## Tu objetivo
Devuelve sin ningún cambio las filas que van desde la que contiene "1120x1092 pixels." hasta la última fila, ambas incluidas.
──────── Datos de trabajo
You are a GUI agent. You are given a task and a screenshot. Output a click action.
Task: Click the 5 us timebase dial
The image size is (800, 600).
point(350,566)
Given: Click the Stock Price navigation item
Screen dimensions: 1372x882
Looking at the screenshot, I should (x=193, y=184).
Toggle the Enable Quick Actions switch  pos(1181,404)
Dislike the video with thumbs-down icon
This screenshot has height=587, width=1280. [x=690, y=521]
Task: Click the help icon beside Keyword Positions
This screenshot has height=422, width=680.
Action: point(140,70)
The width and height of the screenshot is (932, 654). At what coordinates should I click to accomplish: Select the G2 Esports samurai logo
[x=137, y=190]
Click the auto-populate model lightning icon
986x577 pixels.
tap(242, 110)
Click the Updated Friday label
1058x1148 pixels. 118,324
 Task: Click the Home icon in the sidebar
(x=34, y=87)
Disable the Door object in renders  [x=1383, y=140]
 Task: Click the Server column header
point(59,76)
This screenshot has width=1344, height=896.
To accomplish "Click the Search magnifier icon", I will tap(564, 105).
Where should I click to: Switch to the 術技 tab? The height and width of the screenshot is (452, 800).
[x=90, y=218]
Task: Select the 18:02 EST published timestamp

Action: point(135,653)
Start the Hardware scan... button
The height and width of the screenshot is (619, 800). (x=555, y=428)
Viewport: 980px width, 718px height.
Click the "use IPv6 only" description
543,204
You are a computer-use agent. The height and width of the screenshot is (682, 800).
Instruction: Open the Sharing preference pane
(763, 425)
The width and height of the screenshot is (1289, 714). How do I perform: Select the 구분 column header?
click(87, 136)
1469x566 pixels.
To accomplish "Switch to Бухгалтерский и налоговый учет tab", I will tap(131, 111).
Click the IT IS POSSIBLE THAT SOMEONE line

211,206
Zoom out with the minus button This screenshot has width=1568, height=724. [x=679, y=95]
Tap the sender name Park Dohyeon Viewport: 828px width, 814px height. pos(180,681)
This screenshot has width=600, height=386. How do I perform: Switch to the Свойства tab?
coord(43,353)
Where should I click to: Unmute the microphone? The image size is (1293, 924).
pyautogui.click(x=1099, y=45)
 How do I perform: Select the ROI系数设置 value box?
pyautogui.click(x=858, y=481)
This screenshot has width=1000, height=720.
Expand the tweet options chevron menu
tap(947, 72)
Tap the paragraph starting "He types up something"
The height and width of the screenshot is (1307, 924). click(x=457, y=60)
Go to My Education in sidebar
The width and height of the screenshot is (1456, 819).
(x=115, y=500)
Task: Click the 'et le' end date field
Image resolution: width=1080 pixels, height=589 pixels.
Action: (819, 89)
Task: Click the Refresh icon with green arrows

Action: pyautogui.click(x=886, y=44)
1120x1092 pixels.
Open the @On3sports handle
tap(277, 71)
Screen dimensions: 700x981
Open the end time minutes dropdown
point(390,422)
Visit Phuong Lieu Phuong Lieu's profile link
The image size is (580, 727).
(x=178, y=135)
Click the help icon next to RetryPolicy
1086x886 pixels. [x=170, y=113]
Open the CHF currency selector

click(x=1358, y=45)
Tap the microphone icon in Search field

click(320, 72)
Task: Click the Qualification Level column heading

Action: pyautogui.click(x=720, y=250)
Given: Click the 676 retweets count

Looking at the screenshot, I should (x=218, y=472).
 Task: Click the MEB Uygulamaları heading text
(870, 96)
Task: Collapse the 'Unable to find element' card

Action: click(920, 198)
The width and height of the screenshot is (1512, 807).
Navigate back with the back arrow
────────────────
## Respuesta a continuación
1120x1092 pixels.
Open the @On3sports handle
tap(277, 71)
Screen dimensions: 700x981
Open the end time minutes dropdown
point(390,422)
Visit Phuong Lieu Phuong Lieu's profile link
The image size is (580, 727).
(x=178, y=135)
Click the help icon next to RetryPolicy
1086x886 pixels. [x=170, y=113]
Open the CHF currency selector

click(x=1358, y=45)
Tap the microphone icon in Search field

click(320, 72)
Task: Click the Qualification Level column heading

Action: pyautogui.click(x=720, y=250)
Given: Click the 676 retweets count

Looking at the screenshot, I should (x=218, y=472).
 Task: Click the MEB Uygulamaları heading text
(870, 96)
Task: Collapse the 'Unable to find element' card

Action: click(920, 198)
The width and height of the screenshot is (1512, 807).
Navigate back with the back arrow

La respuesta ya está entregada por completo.